Biker Billy projects in the works; Books, Shows, Videos, Recipes, Riding and Fun!

Cafe Racer Begets C.A.F.E. Warrior

Many years ago, when I lived in New York City, my only form of personal transportation, besides shoe leather, was a motorcycle. Cars in the Big Apple were a curse, with garage space costing as much as a suburban apartment, and street parking requiring that one’s whole life revolved around arcane alternate-side-of-the-street rules, meter maids, and the ever-prowling tow trucks. Before the bike I used mass transit locally and rented cars to escape the land of hot tin roofs and taxi cabs. Then came the bike.

That first bike changed everything; I had, to quote The Who, “Gone Mobile.” The world opened up for me—now I could go anywhere anytime, and I did. From supermarket to superslab to rural America I did roam. As time passed and I moved into the suburbs to be closer to the good riding roads, I became a commuter. I thrived on the daily combat of hustling a motorcycle through rush-hour traffic with all the manic cagers, buses, and cabs. In the days before Rudy Giuliani, and to some respects 9/11, New York was almost a Wild West frontier town. The roads were nearly lawless, especially around rush hour and in the tunnels that go under the Hudson River. Nowadays it is much different, but back then almost anything went, and you had to fight to survive.

I learned to ride kick-butt-or-die style in NYC—you just made them other drivers know you were there and they better give you space, or forgettaboutit. Of course, it did not hurt that back then everyone bought the Hollywood B-movie crap that bikers packed weapons and were more dangerous than a herd of woolly mastodons. One good scowl at a driver at a tunnel merge, or a glove-fisted tap on their window, was all it took; no horn needed, just yell at them.

I also insisted on running all my errands on the bikes. The dresser could haul enough groceries for a week, and any excuse to ride was welcomed.

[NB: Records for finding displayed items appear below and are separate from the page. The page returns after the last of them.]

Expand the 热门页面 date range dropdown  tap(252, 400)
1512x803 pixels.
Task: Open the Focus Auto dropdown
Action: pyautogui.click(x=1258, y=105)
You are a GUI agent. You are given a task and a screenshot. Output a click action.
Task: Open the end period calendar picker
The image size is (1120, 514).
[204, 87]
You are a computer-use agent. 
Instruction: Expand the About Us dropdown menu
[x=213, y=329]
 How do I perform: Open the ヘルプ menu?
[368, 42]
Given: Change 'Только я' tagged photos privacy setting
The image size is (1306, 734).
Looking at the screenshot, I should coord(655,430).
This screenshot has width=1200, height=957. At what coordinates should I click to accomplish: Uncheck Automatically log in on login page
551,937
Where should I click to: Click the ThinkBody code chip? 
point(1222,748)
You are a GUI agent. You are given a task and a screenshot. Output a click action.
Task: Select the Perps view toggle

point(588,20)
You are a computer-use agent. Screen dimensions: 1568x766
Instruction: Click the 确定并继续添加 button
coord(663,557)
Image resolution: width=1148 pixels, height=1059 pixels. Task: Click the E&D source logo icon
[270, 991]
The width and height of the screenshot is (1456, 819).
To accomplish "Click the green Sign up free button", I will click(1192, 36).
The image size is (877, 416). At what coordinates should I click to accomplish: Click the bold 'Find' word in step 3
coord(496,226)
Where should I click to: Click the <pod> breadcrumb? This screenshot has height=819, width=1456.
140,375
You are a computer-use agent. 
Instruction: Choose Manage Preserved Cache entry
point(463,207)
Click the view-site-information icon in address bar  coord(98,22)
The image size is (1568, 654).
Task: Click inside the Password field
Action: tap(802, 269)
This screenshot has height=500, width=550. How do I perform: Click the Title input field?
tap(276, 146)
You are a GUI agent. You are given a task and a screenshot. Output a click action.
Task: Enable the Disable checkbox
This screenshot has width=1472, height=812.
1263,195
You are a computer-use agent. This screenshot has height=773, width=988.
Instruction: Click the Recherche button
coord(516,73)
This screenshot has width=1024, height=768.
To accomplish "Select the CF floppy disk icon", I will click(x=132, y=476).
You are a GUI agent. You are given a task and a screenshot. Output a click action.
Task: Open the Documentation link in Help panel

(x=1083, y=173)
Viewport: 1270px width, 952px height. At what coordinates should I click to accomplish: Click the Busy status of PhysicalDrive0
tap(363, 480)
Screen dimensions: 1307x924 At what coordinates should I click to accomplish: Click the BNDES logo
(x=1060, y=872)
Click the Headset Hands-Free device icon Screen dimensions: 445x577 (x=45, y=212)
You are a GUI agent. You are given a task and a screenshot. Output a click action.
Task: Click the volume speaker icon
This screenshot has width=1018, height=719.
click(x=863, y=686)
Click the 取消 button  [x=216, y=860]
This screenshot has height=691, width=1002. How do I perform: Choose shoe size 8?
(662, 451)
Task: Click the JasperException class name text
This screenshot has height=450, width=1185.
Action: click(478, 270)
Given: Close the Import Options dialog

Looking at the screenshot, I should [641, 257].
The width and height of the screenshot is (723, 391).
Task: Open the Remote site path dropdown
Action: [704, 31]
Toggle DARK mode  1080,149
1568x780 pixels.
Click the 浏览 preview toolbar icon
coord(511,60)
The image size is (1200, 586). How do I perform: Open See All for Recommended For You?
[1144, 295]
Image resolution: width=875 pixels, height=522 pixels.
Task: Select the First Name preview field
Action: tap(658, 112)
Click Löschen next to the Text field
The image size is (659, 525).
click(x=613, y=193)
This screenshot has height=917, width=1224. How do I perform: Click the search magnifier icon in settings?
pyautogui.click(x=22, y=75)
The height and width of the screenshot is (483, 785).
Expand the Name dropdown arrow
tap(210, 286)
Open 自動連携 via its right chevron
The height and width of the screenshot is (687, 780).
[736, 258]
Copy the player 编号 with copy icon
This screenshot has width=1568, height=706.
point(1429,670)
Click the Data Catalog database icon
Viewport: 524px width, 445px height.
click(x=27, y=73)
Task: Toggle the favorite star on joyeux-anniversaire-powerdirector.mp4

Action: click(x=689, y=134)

Heck, I brought a sewing machine home from the mall once, with a passenger to boot. I even brought home a completely decorated Christmas tree on a 650cc cruiser, riding the length of Manhattan, but I digress. Suffice it to say that I used the bike for every errand or trip that I could. That is, until one day.

I had just returned from a three-week, almost 9000-mile trip from New Jersey down to the southern end of the Blue Ridge Parkway, across to L.A, up to Vancouver, B.C., across Canada and then back home to N.J. All those miles were covered uneventfully. I woke up the next day and needed to go to the store; my poor other bike had wasted away for three weeks without being ridden. Off I went, and two miles from the house a yuppie lady in the left-turn-only lane with her left-turn signal blinking suddenly made a right turn; she was headed into a gas station to ask for directions. Unfortunately for her, there was no one there since they were closed. Unfortunately for me, I was in the right lane at the time. No amount of safety training could save me from her mistake and the laws of physics. She clipped me. What is it they say about the first five miles from home being the most dangerous?

Well, by the time I had learned to walk again and the bike was repaired, I had decided that I would just use the bikes for pleasure and not for little trips to the store where the mindless and lost wander comfortably in their minivans. That is, until recently.

My bikes get between 35 and 50 MPG, the highest-efficiency vehicles in my personal Citizen’s Average Fuel Efficiency (or C.A.F.E.) rating. Since we have been getting &%^$ lately by the combination of OPEC, hurricanes, Big Oil, and environmentalists preventing the building of new oil refineries or new domestic oil production since the 1970’s oil-embargo days, I have decided to brush off my old NYC biker armor. I am riding my bike on every errand or trip that I can. I am also telling everyone who will listen that I am fighting back by riding and doing my part to lower the demand for fuel. So look out SUV America—that woolly biker is roaming into the war zone of the supermarket parking lot. You might want to do the same and tell EVERYBODY. Maybe we can make it a movement, to paraphrase Arlo Guthrie: an entire two-wheeled Motorcycles-Are-Everywhere-Saving-Gas Movement. Bikes and Bikers Rules!